UMBC CMSC421 UMBC | CSEE | CMSC421 | Fall 1999 (Section 0101)


Programming Project #3

CMSC 421, Section 0101 (Fall 1999)

Assigned: 16 November 1999
Design due: 23 November 1999 at 11 PM
Code due: 14 December 1999 at 11 PM


The goal for this project is to implement virtual memory using page tables. There are three parts to this assignment:


First, please make sure you have the latest version of dlxos.tgz and (if you're working off campus) dlxsim.tgz. The OS hasn't changed much from Project #2. However, we've provided some help for you if you weren't able to get user programs working - the OS has a working program loader, so you can still test your VM with a single program if you didn't get user traps to work.

Two-level page tables

Your first goal will be to implement two-level page tables for DLX. Currently, DLX uses only single-level page tables, but the "hardware" is capable of two-level tables. In order to activate two-level page tables, you'll need to modify the constants MEMORY_L1_PAGE_SIZE_BITS and MEMORY_L2_PAGE_SIZE_BITS. They're currently set to the same value (16), but you'll need to set them appropriately for your page tables, which should have 512 byte pages and map 64KB per level 2 page table. Your level 1 page tables should have 256 entries — enough to map 16MB of memory per process, which sholuld be plenty for a CPU with only 2MB of memory by default.

Level 1 page tables only have pointers to level 2 page tables in them. If the L2 page table for a particular entry doesn't exist, the PTE in the L1 page table should be 0. If it does exist, the PTE should just contain the address of the L2 table, which may start at any address divisible by 4 (except 0, of course).

Level 2 page tables have PTEs in them that point to real pages of memory. In addition to the page address itself, there are three special bits in each PTE: valid, dirty, and reference. The valid bit must be set by the operating system to indicate that the page in memory is valid. The dirty and reference bits are set by the "hardware" when an address in the page is modified and accessed (read or written), respectively. The bits are never reset by the "hardware", but they may be reset by the OS if desired. Definitions for the bits are in memory.h.

If a user process attempts to access an invalid page, a page fault trap is generated. This occurs if either the entry in the level 1 page table is 0, or if the entry in the level 2 page table is marked with an invalid bit. If the access is past the end of the level 1 page table, an illegal access trap is generated instead. You don't need to handle illegal accesses, but you do need to handle page faults (see below). After you've loaded the missing page and fixed up the page tables, you return from the trap the same way you returned from other traps.

In addition to implementing 2-level page tables, you'll need to modify MemoryTranslateUserToSystem() to be able to translate user addresses into system addresses. This currently works for the simple single level page tables already implemented, but you'll need to modify it to handle your 2-level page tables.

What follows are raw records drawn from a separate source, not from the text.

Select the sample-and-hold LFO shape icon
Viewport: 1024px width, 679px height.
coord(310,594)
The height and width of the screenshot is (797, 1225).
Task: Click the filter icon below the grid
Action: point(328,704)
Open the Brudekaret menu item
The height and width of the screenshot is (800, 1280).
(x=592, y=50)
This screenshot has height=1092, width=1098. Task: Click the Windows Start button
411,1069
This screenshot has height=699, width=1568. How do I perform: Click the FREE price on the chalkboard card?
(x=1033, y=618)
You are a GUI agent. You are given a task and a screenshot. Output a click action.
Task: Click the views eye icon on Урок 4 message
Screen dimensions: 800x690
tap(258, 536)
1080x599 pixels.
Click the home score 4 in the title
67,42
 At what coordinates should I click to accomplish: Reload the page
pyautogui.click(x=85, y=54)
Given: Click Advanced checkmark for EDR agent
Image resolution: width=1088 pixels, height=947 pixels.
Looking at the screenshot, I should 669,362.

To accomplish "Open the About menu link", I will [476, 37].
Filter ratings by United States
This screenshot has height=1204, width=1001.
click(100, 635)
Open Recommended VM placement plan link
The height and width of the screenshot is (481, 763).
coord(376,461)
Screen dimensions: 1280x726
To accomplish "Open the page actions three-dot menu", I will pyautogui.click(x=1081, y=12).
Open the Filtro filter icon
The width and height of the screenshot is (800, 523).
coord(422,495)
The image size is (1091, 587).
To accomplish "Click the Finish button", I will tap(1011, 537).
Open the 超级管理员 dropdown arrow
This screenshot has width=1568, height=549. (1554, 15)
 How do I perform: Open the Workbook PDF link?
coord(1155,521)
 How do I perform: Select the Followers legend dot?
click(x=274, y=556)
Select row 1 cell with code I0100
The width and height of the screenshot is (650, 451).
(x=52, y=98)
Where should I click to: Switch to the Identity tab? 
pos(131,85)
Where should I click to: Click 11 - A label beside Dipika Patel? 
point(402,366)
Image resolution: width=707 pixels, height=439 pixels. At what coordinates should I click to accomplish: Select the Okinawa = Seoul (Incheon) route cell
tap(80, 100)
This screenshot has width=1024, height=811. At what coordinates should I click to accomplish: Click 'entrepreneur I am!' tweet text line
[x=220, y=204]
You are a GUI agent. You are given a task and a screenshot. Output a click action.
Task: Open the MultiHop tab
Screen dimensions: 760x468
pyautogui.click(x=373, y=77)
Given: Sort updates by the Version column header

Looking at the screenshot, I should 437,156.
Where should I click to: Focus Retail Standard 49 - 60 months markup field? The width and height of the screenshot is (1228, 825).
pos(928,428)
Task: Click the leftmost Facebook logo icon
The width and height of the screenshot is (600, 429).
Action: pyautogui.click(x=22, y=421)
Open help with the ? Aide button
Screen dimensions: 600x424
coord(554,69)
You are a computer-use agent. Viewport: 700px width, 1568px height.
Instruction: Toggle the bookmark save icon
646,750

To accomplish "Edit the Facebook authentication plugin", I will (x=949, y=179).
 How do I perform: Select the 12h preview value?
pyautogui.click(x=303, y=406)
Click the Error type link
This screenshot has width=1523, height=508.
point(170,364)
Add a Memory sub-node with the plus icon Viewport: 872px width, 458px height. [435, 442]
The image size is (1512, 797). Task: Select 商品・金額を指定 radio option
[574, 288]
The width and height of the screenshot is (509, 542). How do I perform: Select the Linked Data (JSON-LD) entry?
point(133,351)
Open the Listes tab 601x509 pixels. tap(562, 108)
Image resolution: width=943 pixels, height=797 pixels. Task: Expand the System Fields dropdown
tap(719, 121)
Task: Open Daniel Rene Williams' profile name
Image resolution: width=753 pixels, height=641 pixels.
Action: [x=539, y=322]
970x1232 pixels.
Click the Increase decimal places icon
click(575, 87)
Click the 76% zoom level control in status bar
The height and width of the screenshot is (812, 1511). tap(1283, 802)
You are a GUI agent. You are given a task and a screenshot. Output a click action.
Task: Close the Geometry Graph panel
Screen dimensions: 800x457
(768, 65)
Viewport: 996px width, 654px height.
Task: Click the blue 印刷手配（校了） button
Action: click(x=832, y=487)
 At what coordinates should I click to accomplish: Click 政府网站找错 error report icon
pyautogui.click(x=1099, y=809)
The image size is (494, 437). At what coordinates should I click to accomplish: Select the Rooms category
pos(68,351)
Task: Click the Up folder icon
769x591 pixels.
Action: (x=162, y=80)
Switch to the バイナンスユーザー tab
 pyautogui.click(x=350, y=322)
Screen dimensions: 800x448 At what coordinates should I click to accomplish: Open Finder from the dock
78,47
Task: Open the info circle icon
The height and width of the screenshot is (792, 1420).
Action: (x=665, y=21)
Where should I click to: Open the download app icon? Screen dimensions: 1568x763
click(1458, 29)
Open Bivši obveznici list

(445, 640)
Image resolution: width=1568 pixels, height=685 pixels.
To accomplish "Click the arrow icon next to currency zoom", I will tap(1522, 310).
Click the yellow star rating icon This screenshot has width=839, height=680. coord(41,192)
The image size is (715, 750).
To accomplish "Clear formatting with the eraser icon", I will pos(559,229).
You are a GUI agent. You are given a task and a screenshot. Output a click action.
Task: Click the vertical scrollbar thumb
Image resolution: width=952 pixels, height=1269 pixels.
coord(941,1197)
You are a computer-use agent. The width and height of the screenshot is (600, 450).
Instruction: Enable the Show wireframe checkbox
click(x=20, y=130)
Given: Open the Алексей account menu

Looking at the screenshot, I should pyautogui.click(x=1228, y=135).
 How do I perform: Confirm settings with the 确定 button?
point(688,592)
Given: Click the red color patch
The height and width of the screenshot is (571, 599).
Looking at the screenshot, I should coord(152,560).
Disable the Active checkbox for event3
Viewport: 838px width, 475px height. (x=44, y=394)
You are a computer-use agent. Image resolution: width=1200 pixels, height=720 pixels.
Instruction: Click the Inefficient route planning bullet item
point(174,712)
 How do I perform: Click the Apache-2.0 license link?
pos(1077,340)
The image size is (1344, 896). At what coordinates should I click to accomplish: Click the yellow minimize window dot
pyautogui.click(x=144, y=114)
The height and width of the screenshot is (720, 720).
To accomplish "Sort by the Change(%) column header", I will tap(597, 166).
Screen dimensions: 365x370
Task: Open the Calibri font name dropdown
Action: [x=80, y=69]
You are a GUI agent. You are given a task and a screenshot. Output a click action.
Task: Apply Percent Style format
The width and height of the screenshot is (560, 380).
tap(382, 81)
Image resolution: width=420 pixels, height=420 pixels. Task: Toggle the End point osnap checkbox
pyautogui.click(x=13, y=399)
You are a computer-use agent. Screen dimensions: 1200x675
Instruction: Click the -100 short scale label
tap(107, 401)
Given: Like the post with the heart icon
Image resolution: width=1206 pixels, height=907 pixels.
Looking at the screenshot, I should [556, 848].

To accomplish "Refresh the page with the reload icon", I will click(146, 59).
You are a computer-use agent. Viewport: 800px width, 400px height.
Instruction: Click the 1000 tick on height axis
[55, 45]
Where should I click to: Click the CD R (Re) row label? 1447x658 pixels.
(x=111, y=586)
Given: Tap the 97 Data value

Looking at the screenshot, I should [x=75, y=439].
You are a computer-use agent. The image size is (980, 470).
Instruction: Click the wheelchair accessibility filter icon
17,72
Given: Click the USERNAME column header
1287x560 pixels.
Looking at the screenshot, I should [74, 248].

Note that all of this page table stuff needs to be freed up when a process exits, so you should keep track of which pages have been allocated to each process. The page table does this implicitly....

Sbrk trap

In this version of the operating system, processes can request more memory via the Sbrk() trap. This trap takes one argument: the number of bytes the process wants to allocate. The return value should be a pointer (in the user's address space) to the extra memory that was allocated.

Implementing Sbrk() will involve modifying the page tables for the process to make more pages valid, and any bookkeeping that might entail.

On-disk virtual memory

Since processes in DLXOS might use more memory than the system has available, you'll need to implement on-disk virtual memory. This means you'll need to be able to keep pages of memory on disk if there's no space for them in memory. To do this, you should use the FsOpen, FsRead, and FsWrite calls on a file called "vm" that you create. Sample usage for these calls (FsOpen & FsRead) is in process.c; FsWrite uses similar arguments to FsRead.

On a page fault, you'll need to choose a page to remove from memory and find the page on disk that you're going to replace it with. You may also need to write the page being replaced to disk if it's dirty. These tasks will involve keeping track of which parts of the disk are available and which parts are free. You'll also want to quickly be able to figure out where on the disk the page you're trying to bring in is located. The easiest way to do this is to somehow store the disk location in the PTE....


What to hand in

As with other projects, you'll need to hand in your design documentation and your code. Because your code may include both operating system code and user programs (such as the shell), please make sure your Makefile builds them separately.